Anaesthetics, Epidural Anaesthetic

What is Epidural Anaesthesia?

Epidural anaesthesia, often referred to as ‘an epidural’, is a procedure where an injection is given in the back that numbs the nerves and stops you feeling pain. The areas that can be numbed via this method are; chest, abdomen, pelvic area, legs.

How does an epidural work?

During an epidural, anaesthetic is injected into an area of the spine known as the epidural space. The anaesthetic then works by numbing the pain nerves as they enter the spinal cord. The full extent of the numbness will depend on the type of drug used, and the quantity that is injected. Once the medication has worn off, the feeling will return to the affected areas. 

When is an Epidural used?

They can be used to numb sensation and provide pain relief in situations such as:

  • During childbirth
  • During a caesarean section
  • After surgery that has been carried out under general anaesthetic
  • During other types of surgery- such as knee surgery, hip replacement surgery, rib or chest fractures, and amputation of the lower limbs

Side effects and possible complications

Sometimes, an epidural may not work. This can happen if:

  • It is difficult to find the epidural space
  • The local anaesthetic does not spread evenly around the epidural space
  • The catheter falls out

Side Effects

An epidural anaesthetic is usually a safe procedure but as with every medical procedure, side effects and complications can occur. The most common of these side effects is hypotension also known as low blood pressure. This is due to the local anaesthetic used. The blood pressure will be monitored and medicine may be given during the procedure.

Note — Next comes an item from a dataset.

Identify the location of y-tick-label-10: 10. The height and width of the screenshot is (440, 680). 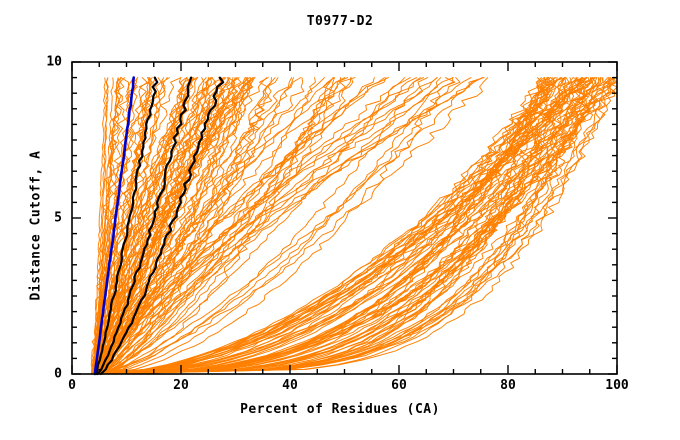
(54, 62).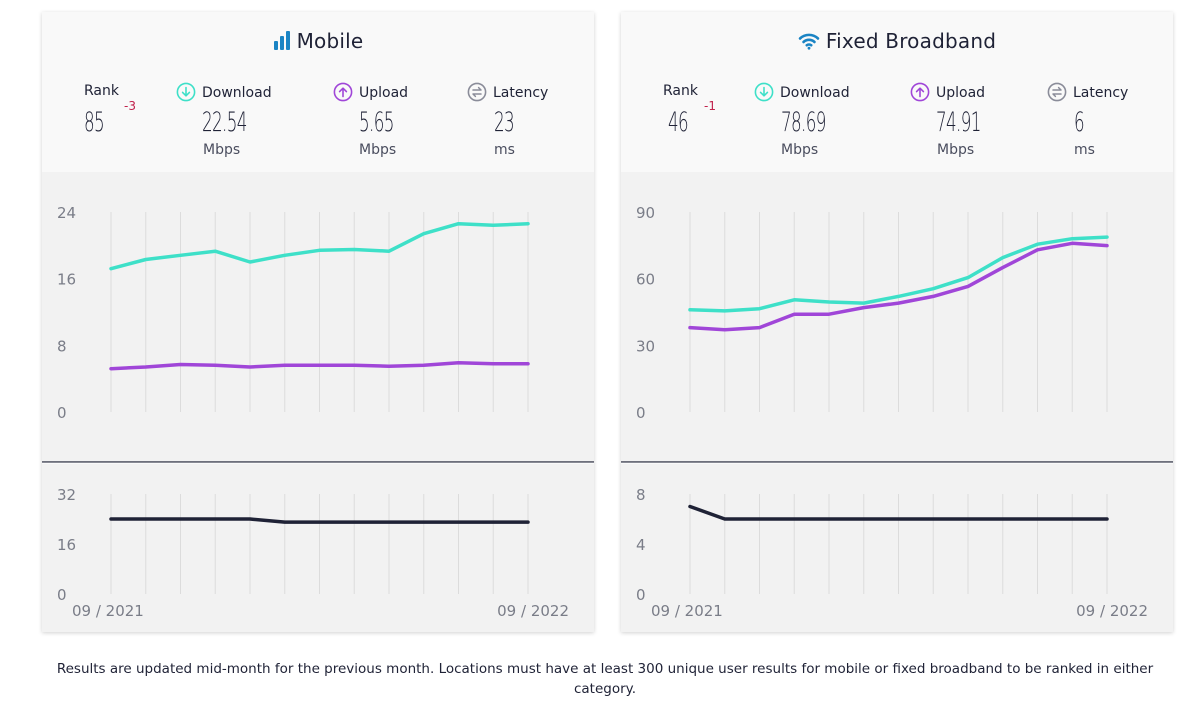 The image size is (1204, 715). Describe the element at coordinates (330, 41) in the screenshot. I see `panel-title-text: Mobile` at that location.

After an epidural, the anaesthetic causes you to lose the feeling in your bladder when it is full. A catheter is inserted into your bladder to allow the urine to drain away. Your bladder will return to normal as soon as the epidural wears off.

There is also the possibility of itchy skin, sickness, backache, infection, severe headaches and Epidural haematoma. Many of these are rare but if you have any worries check with your consultant beforehand.